* [Work to be completed] Nothing but the lines from the one containing "Click the school graduation cap icon" through the end of the entries below should appear in your answer, transcribed exactly; please drop the pictures.

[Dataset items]
'''

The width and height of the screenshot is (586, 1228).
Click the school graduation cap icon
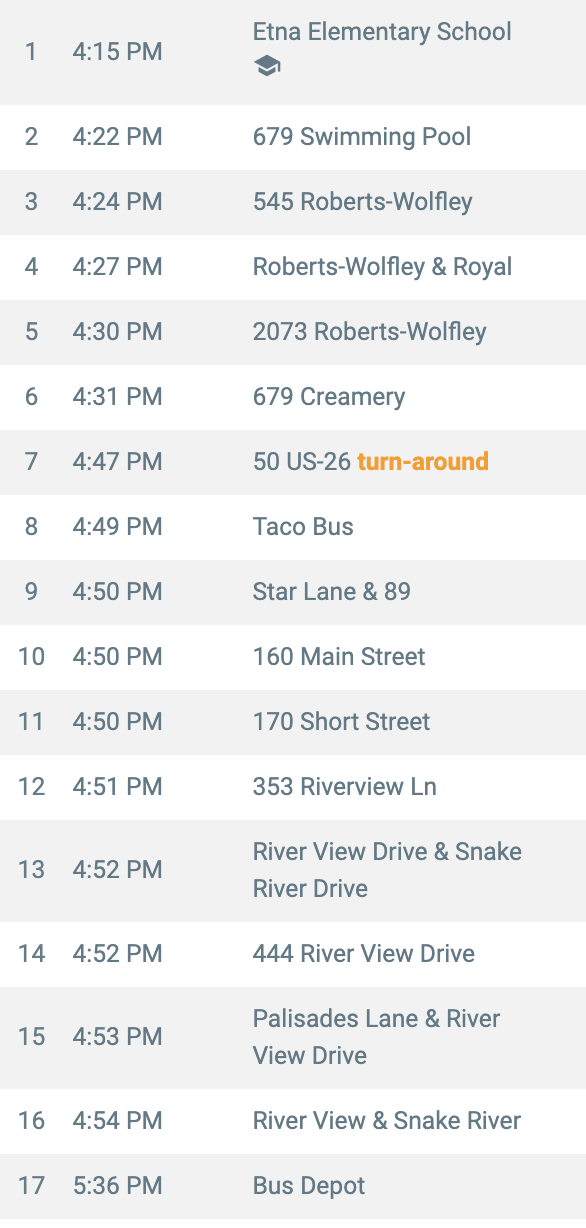267,67
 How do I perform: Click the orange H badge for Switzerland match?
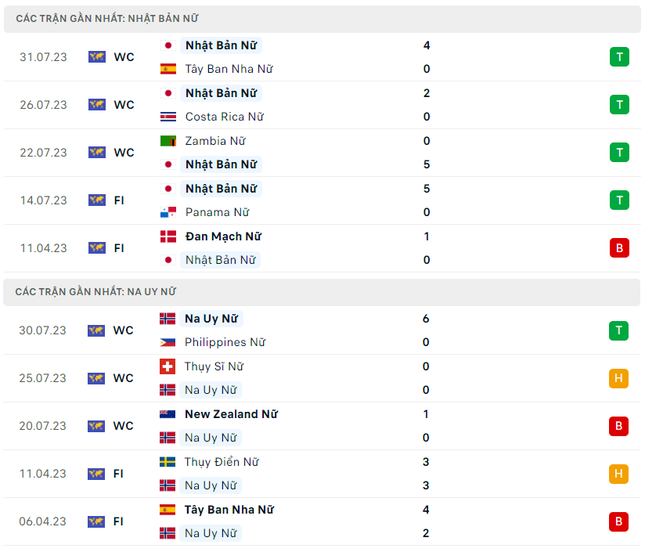pos(618,378)
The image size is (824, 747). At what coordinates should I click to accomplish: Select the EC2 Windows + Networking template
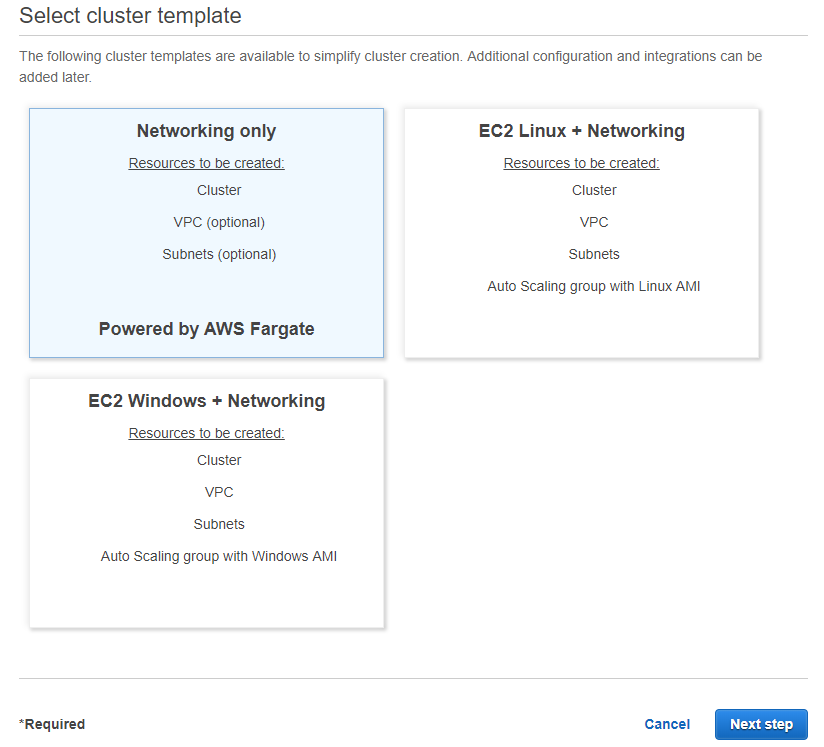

'''

* [Your response]
Click the school graduation cap icon
267,67
 How do I perform: Click the orange H badge for Switzerland match?
pos(618,378)
The image size is (824, 747). At what coordinates should I click to accomplish: Select the EC2 Windows + Networking template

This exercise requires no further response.